##### Entries shown #####
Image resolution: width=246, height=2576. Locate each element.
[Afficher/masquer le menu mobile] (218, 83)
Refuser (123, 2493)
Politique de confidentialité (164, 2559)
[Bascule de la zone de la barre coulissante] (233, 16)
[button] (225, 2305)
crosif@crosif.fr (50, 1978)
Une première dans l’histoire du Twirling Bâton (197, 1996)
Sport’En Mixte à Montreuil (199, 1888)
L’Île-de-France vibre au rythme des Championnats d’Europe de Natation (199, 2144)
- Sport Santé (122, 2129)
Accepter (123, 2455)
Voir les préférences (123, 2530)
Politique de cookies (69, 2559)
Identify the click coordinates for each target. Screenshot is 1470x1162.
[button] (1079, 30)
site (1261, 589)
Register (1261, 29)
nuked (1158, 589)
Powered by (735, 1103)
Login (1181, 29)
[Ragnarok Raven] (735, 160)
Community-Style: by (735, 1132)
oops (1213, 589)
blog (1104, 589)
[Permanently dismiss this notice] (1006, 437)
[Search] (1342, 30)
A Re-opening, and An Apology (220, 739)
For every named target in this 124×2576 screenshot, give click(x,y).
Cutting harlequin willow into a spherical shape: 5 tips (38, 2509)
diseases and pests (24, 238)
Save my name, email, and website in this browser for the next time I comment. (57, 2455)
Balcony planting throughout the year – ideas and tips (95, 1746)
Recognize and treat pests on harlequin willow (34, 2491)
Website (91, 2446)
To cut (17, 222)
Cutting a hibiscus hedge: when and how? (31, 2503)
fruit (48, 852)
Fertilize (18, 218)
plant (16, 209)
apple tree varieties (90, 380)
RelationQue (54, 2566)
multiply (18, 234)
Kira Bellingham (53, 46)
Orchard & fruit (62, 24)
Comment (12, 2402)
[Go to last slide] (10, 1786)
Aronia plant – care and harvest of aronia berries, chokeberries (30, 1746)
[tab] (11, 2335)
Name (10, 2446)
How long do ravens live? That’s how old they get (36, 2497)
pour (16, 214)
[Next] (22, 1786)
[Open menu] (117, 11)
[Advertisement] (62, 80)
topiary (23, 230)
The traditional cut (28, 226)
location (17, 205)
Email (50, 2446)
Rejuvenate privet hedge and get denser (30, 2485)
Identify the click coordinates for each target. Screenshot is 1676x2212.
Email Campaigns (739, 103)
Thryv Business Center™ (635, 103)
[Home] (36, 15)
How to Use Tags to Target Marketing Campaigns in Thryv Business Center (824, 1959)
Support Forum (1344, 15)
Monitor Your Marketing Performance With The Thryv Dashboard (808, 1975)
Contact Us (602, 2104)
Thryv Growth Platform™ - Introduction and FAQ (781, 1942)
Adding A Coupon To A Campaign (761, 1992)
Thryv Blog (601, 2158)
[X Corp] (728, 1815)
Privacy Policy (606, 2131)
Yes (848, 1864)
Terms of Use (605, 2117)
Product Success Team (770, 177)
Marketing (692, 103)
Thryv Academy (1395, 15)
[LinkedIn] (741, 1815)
#####
_What you have to do:_ Scan the listing above, and wherever a line holds the string "each", copy that line.

_Response:_
Image resolution: width=246, height=2576. Locate each element.
Identify the click coordinates for each target. Screenshot is 1470x1162.
Identify the click coordinates for each target. Screenshot is 1676x2212.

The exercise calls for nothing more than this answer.